## ACTIVITY
The answer is to contain only the line containing "The height and width of the screenshot is (393, 791)." and the lines after it through the last one, each reproduced exactly as it appears below.

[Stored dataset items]
──────

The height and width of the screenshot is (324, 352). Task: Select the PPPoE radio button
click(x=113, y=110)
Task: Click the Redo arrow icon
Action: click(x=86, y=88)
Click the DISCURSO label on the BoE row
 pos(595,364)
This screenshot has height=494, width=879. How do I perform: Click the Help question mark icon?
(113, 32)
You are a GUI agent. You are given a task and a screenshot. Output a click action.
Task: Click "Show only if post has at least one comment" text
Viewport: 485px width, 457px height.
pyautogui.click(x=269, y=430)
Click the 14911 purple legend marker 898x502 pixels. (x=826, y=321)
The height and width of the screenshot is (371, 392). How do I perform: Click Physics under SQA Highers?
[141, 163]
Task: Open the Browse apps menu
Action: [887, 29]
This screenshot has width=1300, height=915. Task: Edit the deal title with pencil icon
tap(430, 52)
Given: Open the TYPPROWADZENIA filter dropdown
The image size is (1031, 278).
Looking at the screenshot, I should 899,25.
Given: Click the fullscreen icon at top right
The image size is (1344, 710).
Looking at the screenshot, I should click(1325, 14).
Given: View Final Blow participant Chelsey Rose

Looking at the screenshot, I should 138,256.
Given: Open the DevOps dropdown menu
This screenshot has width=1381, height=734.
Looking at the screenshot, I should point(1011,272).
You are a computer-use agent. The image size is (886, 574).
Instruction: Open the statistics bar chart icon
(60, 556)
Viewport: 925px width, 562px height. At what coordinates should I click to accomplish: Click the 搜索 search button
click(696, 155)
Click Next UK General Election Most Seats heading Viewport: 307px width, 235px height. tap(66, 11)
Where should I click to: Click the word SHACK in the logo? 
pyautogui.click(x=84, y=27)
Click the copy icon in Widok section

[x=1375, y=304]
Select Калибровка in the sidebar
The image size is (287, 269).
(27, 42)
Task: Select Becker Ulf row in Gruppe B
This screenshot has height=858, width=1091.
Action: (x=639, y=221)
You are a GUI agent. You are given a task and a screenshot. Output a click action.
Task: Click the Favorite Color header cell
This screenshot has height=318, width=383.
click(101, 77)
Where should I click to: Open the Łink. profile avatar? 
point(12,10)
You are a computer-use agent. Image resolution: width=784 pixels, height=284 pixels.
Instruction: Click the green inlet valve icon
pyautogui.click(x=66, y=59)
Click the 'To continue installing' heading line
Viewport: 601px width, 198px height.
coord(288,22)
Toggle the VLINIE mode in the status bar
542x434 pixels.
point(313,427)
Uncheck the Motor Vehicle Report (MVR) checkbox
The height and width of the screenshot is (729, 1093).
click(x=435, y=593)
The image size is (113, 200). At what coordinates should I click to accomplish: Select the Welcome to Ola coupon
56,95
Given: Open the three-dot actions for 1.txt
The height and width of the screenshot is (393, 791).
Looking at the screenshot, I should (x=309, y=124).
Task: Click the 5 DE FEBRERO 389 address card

──────

## EXERCISE RESPONSE
The height and width of the screenshot is (393, 791).
Looking at the screenshot, I should (x=309, y=124).
Task: Click the 5 DE FEBRERO 389 address card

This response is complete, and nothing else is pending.